I am finding it very difficult to understand why is SUVAT differing from this real life example?

Let's assume Usain Bolt runs a 100m in 10sec(for calculation ease)

That means his acceleration would be

(v-u)/t = (10-0)/10 = 1m/s/s

Now if I calculate displacement, then

s=ut + (0.5*a*t*t)

=0*10 + (0.5*1*10*10)

=50

I have also made per/second break up calculating s at each 1second stage..

And that too totals to 50!?!?

I would really like to know.. What am I doing wrong??? It should 100??

Will await ur reply

ANSWER: Well, to start off with, no. His final velocity is not 10 m/s. You made that assumption, that's your problem with this derivation. If he only got up to that at the end, he couldn't actually make 100 m in 10 seconds, because he'd be traveling an average velocity of 5 m/s. See the inconsistency? His actual final velocity if he was moving at constant acceleration (your assumption here) would be 20 m/s in order to cover 100 m in 10 s. That's an acceleration of 2 m/s^2, so plug that in and your problem is solved. Be careful with your assumptions! :)

In reality this is unrealistic, he reaches a maximum velocity quickly and maintains it against resistive forces (both in his legs and air drag).

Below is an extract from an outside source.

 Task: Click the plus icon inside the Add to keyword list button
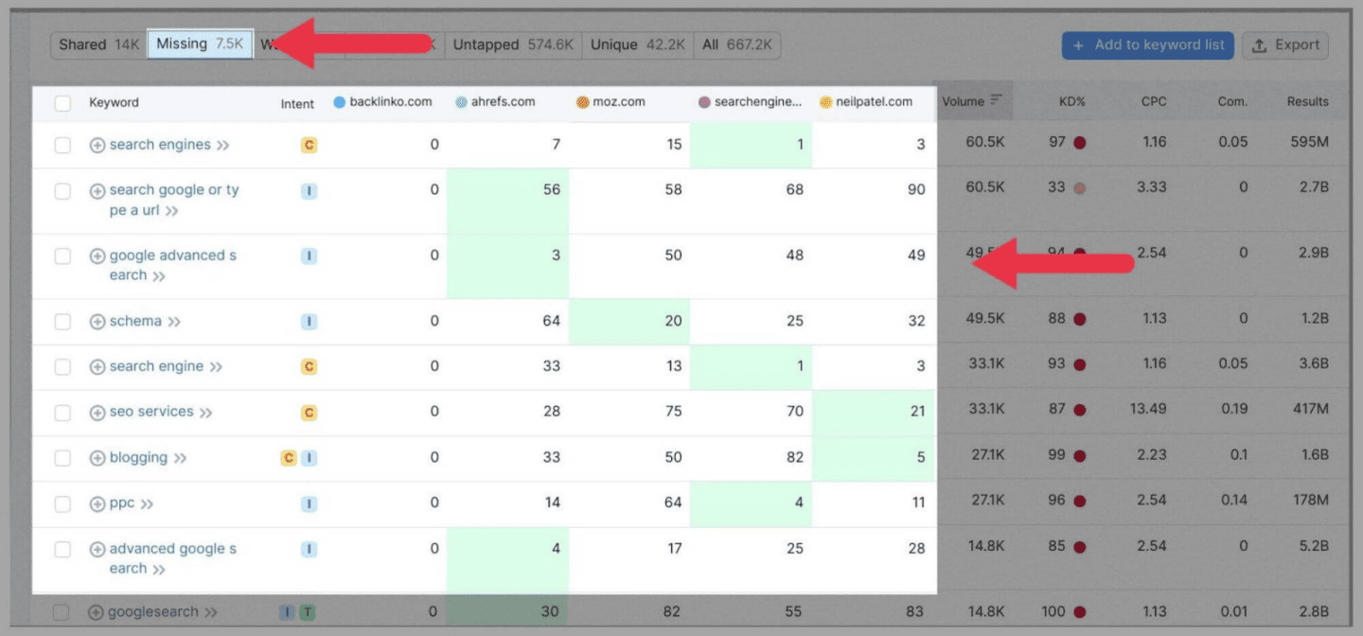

---------- FOLLOW-UP ----------

QUESTION: Yes!!

You are right .. i get it now, so weird!!!

So given the constant acceleration assumption if started from inertia(u=0), and covered a particular distance(s=100) in t=10 .. how do i get v correctly?

because my starting point is to find a =(v-u)/t, that would immediately send me down the wrong path

SO, how do i start my calculations when tackling such a problem

basically to arrive at v=20m/s... or a=2m/s^2...??

thanks,

appreciated :-)

Since you didn't know v, you can't solve a single equation with two unknowns (you also don't know a). So your second equation gives you a, since you know s, u, and t. Generally you need to find an equation (and that's really the only equation, everything else is derivation) that you have only one unknown for. If you can find two equations and two unknowns, you can use one to substitute into the other to get rid of it, I call that the fundamental trick of algebra... It helps a lot of people to draw up their knowns and unknowns in two lists, and find equations or sets of equations that they can solve.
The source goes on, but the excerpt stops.